Her style is that of folk from the British Isles and is compared and influenced by Sandy Denny and Kick Drake. She often tours Europe and has a dedicated following overseas. Allysen is a multiple Motif Award winner and has taken home trophies of different sorts many times over the years. She is a board member of the Rhode Island Folk Festival, where she curates the Songbird Stage. allysencallerymusic.com – JF
Street Band/Brass Band/Marching Band (Mobile)
Providence Drum Troupe marched off with this honor this year. They took the trophy by only a few votes, but that’s still quite a trajectory for a group that was birthed during COVID, and largely by accident. Their organic growth from a collection of stir-crazy quarantiners who found a musical outlet together, but six feet apart, by drumming on the new PVD Pedestrian bridge, to one of the most spatially activating acts in the city, has been nothing short of epic.

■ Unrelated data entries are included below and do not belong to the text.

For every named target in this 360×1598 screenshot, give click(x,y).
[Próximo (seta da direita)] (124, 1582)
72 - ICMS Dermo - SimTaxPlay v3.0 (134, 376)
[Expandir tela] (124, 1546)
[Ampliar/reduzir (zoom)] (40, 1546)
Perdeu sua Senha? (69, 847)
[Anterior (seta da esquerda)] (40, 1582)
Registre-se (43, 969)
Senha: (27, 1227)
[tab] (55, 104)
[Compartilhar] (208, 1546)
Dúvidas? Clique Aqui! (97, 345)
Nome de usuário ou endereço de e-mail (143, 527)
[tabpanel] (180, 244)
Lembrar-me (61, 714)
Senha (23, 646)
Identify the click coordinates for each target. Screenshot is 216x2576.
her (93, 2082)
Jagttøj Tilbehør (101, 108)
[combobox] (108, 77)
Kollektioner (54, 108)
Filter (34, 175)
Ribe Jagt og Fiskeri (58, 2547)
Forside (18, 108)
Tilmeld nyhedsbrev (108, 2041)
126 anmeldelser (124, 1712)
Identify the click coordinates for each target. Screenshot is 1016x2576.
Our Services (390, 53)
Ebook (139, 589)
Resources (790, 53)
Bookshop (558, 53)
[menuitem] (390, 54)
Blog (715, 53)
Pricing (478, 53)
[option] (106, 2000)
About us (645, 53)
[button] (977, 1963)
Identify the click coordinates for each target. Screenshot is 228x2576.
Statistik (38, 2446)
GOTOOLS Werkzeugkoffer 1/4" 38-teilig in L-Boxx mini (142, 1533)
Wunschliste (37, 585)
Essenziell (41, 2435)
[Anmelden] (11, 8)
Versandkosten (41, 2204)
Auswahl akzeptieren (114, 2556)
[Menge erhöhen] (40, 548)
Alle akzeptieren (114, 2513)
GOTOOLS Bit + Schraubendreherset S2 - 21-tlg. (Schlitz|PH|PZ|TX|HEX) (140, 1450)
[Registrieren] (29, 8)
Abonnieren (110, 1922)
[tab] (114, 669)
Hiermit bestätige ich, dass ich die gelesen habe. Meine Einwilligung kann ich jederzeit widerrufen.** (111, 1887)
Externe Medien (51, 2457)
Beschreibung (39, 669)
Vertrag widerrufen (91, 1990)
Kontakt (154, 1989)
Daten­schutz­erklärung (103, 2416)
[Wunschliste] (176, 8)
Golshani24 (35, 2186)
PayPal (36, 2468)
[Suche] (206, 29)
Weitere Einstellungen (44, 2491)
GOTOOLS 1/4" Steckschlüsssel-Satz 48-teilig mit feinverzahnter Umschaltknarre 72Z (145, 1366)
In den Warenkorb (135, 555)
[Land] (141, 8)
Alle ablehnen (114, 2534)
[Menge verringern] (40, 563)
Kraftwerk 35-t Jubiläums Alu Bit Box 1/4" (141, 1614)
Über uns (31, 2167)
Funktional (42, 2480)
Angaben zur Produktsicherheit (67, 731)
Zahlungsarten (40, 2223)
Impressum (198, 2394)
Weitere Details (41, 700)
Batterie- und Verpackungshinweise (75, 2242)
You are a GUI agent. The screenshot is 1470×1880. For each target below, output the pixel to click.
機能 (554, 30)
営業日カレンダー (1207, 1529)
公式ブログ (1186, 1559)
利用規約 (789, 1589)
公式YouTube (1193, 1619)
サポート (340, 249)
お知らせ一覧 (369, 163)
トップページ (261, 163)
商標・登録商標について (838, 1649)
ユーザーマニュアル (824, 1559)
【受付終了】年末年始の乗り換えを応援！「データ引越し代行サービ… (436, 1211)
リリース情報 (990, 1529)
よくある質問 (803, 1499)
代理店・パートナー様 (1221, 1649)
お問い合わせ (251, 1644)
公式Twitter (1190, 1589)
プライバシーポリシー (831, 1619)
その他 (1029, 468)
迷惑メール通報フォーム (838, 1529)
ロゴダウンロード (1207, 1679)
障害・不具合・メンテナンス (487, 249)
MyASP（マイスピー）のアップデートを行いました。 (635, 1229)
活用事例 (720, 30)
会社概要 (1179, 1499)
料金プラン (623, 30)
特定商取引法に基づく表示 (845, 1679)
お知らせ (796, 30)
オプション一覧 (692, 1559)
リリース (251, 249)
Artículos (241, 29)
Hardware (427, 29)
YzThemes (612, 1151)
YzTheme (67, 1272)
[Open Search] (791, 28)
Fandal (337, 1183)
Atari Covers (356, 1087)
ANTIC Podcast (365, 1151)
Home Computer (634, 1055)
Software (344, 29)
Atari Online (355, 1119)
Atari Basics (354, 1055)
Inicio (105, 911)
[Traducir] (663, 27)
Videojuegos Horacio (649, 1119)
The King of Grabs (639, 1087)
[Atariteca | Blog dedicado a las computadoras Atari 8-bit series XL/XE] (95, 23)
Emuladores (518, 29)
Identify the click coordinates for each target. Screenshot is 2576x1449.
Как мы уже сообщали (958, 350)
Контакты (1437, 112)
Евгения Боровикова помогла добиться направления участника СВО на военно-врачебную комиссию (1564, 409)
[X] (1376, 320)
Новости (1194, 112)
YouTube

Known for their boisterous presence and ability to turn anything into a funky, memorable party, they have become regulars at many major events around RI and beyond. Under the leadership of photographer/drummer David Lee Black, their exact members will vary from gig to gig, depending on who is available and up for having a good time, but their vibe will always include surprises, audience interaction, funky hats and costumes, angel wings. And, of course, drumming. – MR
Large Instrumental Ensemble (Stationary)
The Ocean State Pops Orchestra is a nonprofit 60-piece touring group of talented musicians performing over six annual concerts throughout Southern New England. It was established to enhance the cultural vitality of the region through performances of great music and through educational programming.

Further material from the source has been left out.